Sep 2008 | Alexander Klaser, Marcin Marszalek, Cordelia Schmid
This paper presents a novel spatio-temporal descriptor based on 3D gradients for video action recognition. The proposed descriptor is built on histograms of oriented 3D spatio-temporal gradients. The key contributions include: (i) an efficient algorithm for computing 3D gradients at arbitrary scales using integral videos; (ii) a generic 3D orientation quantization based on regular polyhedrons; (iii) an in-depth evaluation and optimization of all descriptor parameters for action recognition; and (iv) application of the descriptor to multiple action datasets (KTH, Weizmann, Hollywood), where it outperforms the state-of-the-art.
The descriptor is based on the success of HoG-based descriptors for static images, generalized to 3D. It computes 3D gradients for arbitrary spatial and temporal scales using integral videos. Orientation quantization is performed using regular polyhedrons, such as the icosahedron, which provides a more robust and efficient method compared to traditional polar coordinate-based approaches. The descriptor is evaluated on three action datasets: KTH, Weizmann, and Hollywood. It achieves high accuracy on all datasets, outperforming existing methods on two of them and matching on the third.
The descriptor is constructed by dividing the video into subblocks, computing mean gradients for each subblock, quantizing the gradient orientations, and then creating histograms of these quantized gradients. The histograms are then concatenated into a feature vector, which is normalized and used for classification. The parameters of the descriptor are optimized for action recognition, with the best results achieved using an icosahedron with full orientation quantization.
The descriptor is applied to the KTH, Weizmann, and Hollywood datasets, achieving state-of-the-art performance on all three. It outperforms existing methods on two of the datasets and matches on the third. The results show that the proposed descriptor is effective for action recognition in videos, with high accuracy and robustness to changes in illumination and small deformations. The method is efficient and memory-friendly, making it suitable for real-world applications. Future work includes learning descriptor parameters on a per-class basis to further improve performance.This paper presents a novel spatio-temporal descriptor based on 3D gradients for video action recognition. The proposed descriptor is built on histograms of oriented 3D spatio-temporal gradients. The key contributions include: (i) an efficient algorithm for computing 3D gradients at arbitrary scales using integral videos; (ii) a generic 3D orientation quantization based on regular polyhedrons; (iii) an in-depth evaluation and optimization of all descriptor parameters for action recognition; and (iv) application of the descriptor to multiple action datasets (KTH, Weizmann, Hollywood), where it outperforms the state-of-the-art.

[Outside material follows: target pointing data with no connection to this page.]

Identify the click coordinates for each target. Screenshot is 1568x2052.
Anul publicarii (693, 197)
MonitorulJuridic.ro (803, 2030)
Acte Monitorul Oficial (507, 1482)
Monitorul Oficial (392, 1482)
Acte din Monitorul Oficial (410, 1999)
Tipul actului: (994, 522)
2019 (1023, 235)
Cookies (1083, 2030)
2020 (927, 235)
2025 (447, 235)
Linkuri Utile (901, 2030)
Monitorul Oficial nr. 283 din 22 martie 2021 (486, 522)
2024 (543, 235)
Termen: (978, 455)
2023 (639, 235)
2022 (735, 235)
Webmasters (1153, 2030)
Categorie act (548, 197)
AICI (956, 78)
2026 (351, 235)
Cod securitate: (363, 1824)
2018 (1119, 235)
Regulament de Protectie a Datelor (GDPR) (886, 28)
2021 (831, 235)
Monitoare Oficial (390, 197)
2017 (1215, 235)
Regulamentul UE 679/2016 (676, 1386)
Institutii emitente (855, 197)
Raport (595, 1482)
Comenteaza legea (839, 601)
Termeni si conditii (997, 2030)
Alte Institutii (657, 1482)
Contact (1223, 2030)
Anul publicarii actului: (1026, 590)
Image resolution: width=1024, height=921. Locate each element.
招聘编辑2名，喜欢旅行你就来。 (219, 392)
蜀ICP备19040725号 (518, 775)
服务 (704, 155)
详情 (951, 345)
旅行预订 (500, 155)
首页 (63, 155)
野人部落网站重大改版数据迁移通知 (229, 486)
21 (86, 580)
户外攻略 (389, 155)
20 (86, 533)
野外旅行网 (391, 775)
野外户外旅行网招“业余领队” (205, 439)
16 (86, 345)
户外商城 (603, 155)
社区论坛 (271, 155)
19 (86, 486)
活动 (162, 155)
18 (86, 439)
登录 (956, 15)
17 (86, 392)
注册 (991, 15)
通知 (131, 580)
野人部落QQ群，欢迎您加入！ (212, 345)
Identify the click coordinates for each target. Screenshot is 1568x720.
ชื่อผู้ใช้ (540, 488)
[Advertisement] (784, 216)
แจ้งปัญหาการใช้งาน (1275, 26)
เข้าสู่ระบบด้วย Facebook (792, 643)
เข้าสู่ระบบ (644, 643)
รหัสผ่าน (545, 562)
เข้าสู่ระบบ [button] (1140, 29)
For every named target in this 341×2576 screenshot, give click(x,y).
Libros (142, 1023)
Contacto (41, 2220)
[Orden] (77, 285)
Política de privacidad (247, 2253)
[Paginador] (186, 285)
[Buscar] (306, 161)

The descriptor is based on the success of HoG-based descriptors for static images, generalized to 3D. It computes 3D gradients for arbitrary spatial and temporal scales using integral videos. Orientation quantization is performed using regular polyhedrons, such as the icosahedron, which provides a more robust and efficient method compared to traditional polar coordinate-based approaches. The descriptor is evaluated on three action datasets: KTH, Weizmann, and Hollywood. It achieves high accuracy on all datasets, outperforming existing methods on two of them and matching on the third.
The descriptor is constructed by dividing the video into subblocks, computing mean gradients for each subblock, quantizing the gradient orientations, and then creating histograms of these quantized gradients. The histograms are then concatenated into a feature vector, which is normalized and used for classification. The parameters of the descriptor are optimized for action recognition, with the best results achieved using an icosahedron with full orientation quantization.
The descriptor is applied to the KTH, Weizmann, and Hollywood datasets, achieving state-of-the-art performance on all three. It outperforms existing methods on two of the datasets and matches on the third. The results show that the proposed descriptor is effective for action recognition in videos, with high accuracy and robustness to changes in illumination and small deformations. The method is efficient and memory-friendly, making it suitable for real-world applications. Future work includes learning descriptor parameters on a per-class basis to further improve performance.